Large windows, upright seating and high roof (at 62.8 inches high some seven inches taller than the Civic) provide a feeling of spaciousness in an otherwise cozy cabin, one which accommodates four with a tight luggage area or two travelers with a much larger space for stuff when the rear seat is folded flat.
All occupants sit on leather-appointed and heated (front and rear) seats. Ample door pockets, six cupholders as well as a console with multiple storage areas and cubbies help make the Bolt’s interior an accommodating place to spend some time.
Technology, of course, has a further positive impact on the driving/riding experience. A large 10.2-inch color touchscreen in the center of the dashboard provides information and controls for the infotainment system, automatic climate-control system, Apple CarPlay/Android Auto and vehicle systems (like ADAS).
In addition, the center display and the digital driver-information eight-inch multi-color display present extensive information about the Bolt’s energy usage – a feature of every EV and HEV I’ve driven.
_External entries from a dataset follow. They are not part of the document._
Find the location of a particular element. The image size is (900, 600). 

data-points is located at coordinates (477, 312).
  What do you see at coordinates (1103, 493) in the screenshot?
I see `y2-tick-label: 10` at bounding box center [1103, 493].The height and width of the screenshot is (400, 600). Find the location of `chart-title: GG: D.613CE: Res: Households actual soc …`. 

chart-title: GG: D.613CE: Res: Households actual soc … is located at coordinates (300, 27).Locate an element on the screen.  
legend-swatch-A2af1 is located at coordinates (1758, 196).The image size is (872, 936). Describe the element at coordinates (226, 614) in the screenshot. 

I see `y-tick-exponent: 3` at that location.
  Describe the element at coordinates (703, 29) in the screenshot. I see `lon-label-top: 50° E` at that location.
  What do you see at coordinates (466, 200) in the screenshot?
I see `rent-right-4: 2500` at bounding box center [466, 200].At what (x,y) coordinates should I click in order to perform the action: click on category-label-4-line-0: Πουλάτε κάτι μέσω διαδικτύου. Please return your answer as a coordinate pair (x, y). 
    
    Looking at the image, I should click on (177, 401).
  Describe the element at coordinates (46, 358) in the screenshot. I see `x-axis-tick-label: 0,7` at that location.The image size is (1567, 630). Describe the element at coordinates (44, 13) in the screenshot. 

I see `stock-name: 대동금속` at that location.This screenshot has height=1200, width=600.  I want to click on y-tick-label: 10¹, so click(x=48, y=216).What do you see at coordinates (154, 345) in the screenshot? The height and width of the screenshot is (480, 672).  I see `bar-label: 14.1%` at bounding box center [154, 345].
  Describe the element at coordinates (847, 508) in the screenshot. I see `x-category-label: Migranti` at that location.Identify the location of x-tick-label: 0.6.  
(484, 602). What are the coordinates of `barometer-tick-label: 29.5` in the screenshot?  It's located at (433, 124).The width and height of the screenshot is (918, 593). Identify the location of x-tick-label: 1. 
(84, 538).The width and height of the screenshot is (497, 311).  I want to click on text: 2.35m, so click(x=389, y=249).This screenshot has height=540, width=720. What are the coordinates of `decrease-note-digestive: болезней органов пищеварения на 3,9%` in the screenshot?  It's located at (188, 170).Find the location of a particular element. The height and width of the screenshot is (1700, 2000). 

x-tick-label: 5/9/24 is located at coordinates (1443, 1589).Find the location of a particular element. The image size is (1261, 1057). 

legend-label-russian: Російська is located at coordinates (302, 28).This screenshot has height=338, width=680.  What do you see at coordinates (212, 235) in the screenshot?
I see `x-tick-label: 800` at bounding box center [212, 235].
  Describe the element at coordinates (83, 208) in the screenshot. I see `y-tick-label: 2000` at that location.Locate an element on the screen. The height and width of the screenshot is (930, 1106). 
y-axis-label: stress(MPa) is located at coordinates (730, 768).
Graphic representations of electricity being consumed and generated, miles left in the battery and time to complete recharge add to the EV experience.
Cost of admission
The cost of owning an EV can vary greatly depending upon where you live. A straight comparison of cost-per-mile of electric versus gasoline operation favors electric (the EPA says a savings of $4,750 over a five-year period), but the overall cost of ownership including purchase price, depreciation, fuel and maintenance favors gasoline-powered vehicles until the tax credits ($7,500 federal, then different numbers state by state) are factored into the equation. When all these numbers are added up, the total is generally a wash (according to a study by Car and Driver), but again location makes a difference (cost of gasoline versus cost of electricity is a location-dependent number), as do factors like how long you plan to own the vehicle, what size vehicle you choose, etc.
There is no easy answer, but generally speaking, EVs have a higher initial cost than an equivalent gas vehicle. The Bolt Premier is no different. This sub compact comes with a $41,020 MSRP and equipped the way we had it (adding Convenience Package II, DC Fast Charging provision and infotainment package) and the $875 destination charge brought the total to $43,735 (but there are additional General Motors’ incentives available).
The Bolt is a fun little run-a-bout, offering a surprising amount of room for four and a reasonable range on its 66-kilowatt-hour lithium-ion battery pack.